Don`t despair. It can be done, with a little planning. While there are some extreme solutions to this age-old problem (like mega-cooking, which involves marathon cooking for several days to make a month`s worth of meals), most experts agree on the basics.
Keep a well-stocked pantry so you can whip up meals without having to go to the store for every last ingredient. Pantry items should include canned tomatoes, tuna, beans, grains, sauces, and spices.
Use high-quality commercially prepared foods when you can. Fully cooked chicken, shredded cheese, and diced canned tomatoes will all save you valuable time in the kitchen.
Consider preparing commonly used items like diced onions and minced garlic and freezing them in single-serving plastic bags.

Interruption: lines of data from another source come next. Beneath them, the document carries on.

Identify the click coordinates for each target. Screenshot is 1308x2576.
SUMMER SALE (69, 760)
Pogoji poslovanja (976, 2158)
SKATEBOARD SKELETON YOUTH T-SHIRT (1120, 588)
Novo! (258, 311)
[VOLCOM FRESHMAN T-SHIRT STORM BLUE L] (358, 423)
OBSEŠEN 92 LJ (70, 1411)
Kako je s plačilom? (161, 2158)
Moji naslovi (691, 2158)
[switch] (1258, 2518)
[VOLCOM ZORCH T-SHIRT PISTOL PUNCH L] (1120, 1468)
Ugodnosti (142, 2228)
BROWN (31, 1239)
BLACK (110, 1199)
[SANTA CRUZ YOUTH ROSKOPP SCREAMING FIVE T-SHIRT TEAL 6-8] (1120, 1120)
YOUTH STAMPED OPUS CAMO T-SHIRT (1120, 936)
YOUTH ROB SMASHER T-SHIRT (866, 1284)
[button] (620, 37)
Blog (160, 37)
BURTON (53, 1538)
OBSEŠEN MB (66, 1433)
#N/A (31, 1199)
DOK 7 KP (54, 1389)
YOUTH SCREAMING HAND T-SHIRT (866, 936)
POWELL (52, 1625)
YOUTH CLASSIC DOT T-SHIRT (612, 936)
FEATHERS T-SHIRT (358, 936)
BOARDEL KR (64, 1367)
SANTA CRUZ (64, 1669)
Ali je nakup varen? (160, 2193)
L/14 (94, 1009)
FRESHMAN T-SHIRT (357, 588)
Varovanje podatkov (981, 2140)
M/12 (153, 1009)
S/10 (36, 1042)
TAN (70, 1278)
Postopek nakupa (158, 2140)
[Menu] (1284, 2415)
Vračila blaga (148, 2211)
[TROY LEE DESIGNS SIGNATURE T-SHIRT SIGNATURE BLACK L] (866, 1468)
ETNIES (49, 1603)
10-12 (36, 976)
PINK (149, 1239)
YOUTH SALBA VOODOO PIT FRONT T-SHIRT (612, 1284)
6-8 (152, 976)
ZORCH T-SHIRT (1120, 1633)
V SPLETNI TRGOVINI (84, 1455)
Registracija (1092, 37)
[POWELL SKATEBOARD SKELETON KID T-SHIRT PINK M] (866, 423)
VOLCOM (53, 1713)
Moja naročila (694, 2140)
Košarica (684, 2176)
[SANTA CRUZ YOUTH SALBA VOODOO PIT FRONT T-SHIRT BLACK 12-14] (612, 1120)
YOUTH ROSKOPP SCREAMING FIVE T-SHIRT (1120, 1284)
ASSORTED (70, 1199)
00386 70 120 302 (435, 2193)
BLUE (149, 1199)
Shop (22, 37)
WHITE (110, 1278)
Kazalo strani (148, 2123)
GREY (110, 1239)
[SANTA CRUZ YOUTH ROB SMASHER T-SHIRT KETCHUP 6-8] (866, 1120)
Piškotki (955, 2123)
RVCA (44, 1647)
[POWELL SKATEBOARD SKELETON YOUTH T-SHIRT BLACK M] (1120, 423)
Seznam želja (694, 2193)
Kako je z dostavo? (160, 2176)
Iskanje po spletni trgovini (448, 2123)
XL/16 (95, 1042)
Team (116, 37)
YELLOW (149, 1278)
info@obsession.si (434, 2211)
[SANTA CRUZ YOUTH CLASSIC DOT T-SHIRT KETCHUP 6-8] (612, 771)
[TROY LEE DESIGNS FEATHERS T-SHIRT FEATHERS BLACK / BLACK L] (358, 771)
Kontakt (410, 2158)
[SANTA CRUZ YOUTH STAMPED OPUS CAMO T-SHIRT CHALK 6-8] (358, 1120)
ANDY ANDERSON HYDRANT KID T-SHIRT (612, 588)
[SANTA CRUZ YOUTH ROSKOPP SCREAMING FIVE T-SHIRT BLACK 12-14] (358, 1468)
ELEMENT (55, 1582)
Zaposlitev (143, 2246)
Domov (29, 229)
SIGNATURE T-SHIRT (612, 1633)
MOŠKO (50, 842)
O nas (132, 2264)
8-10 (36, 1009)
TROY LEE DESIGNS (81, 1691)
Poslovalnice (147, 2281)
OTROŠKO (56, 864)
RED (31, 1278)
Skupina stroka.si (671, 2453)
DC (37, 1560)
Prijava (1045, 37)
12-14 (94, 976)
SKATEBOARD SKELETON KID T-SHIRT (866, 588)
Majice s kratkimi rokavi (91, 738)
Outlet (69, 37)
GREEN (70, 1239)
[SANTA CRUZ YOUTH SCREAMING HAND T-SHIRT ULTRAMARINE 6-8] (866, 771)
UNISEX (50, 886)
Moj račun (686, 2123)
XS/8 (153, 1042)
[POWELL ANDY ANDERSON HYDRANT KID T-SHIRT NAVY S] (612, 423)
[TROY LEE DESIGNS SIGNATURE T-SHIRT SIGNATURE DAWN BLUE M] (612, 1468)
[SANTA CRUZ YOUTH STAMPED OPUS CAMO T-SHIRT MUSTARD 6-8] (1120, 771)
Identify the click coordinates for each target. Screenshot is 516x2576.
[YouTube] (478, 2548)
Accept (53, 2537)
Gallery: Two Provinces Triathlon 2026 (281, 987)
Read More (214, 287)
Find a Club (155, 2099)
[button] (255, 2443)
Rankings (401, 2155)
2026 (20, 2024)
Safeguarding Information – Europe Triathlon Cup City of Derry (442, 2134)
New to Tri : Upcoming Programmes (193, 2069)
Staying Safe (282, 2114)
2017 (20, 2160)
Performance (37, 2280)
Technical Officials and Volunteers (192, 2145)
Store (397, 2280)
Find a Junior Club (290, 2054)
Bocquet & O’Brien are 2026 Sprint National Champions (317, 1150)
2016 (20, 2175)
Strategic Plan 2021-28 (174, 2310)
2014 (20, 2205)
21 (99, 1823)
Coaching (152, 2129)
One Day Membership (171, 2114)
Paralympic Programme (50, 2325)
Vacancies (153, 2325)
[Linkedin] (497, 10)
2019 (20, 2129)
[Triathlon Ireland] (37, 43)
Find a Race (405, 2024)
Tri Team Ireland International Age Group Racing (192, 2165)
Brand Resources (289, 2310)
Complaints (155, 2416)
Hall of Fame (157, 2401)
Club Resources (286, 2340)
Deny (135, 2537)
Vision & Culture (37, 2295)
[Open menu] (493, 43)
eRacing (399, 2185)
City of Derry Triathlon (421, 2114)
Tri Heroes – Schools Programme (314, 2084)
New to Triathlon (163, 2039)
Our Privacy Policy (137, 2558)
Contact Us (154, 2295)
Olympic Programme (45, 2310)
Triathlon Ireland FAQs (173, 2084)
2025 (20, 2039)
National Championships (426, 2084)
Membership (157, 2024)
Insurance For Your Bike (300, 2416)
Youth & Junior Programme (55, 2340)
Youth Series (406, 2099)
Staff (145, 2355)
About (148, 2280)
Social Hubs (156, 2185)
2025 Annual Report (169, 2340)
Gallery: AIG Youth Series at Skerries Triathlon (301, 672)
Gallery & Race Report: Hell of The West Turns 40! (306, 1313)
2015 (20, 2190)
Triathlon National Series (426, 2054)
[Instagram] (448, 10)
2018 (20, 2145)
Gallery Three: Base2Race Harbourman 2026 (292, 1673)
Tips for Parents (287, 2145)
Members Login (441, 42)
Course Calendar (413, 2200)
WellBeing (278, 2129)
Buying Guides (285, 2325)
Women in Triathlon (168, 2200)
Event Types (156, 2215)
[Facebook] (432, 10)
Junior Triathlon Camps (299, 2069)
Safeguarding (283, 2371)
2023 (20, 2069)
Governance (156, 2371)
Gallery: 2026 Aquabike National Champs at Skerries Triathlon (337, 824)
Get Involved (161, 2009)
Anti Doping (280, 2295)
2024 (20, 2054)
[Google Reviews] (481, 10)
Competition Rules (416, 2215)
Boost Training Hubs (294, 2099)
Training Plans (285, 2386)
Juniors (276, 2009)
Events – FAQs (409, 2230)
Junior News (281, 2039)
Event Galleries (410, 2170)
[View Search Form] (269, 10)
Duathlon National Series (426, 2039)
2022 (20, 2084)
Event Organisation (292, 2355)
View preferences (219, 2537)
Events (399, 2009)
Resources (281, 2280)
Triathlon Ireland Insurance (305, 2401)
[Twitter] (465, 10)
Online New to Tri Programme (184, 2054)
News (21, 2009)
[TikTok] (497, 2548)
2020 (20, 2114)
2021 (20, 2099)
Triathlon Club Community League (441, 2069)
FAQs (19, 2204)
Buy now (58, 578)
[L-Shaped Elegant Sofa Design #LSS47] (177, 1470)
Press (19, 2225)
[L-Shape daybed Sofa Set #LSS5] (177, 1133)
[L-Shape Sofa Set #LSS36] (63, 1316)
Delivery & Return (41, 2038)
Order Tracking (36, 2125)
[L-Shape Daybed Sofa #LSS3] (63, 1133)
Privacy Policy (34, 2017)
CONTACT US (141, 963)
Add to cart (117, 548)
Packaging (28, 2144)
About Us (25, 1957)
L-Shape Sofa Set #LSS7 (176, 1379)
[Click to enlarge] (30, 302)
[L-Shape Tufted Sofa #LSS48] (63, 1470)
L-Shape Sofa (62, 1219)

A quick homemade meal seems much more manageable when some of the labor-intensive work is already done.
Cook twice as much on weekends and freeze the extra meals for a ready-made dinner during the week. A little bit of extra work when you have more time on the weekends will pay off greatly on weekday nights when you`re exhausted and the last thing you want to think about is what`s for dinner.
Make It Last
Prepare recipes with leftovers in mind. If you only cook chicken breasts, you probably won`t have any leftovers at the end of the meal. Cooking a whole chicken on the weekend will ensure that you have enough leftovers for chicken tacos one night and salad with warm sliced chicken another.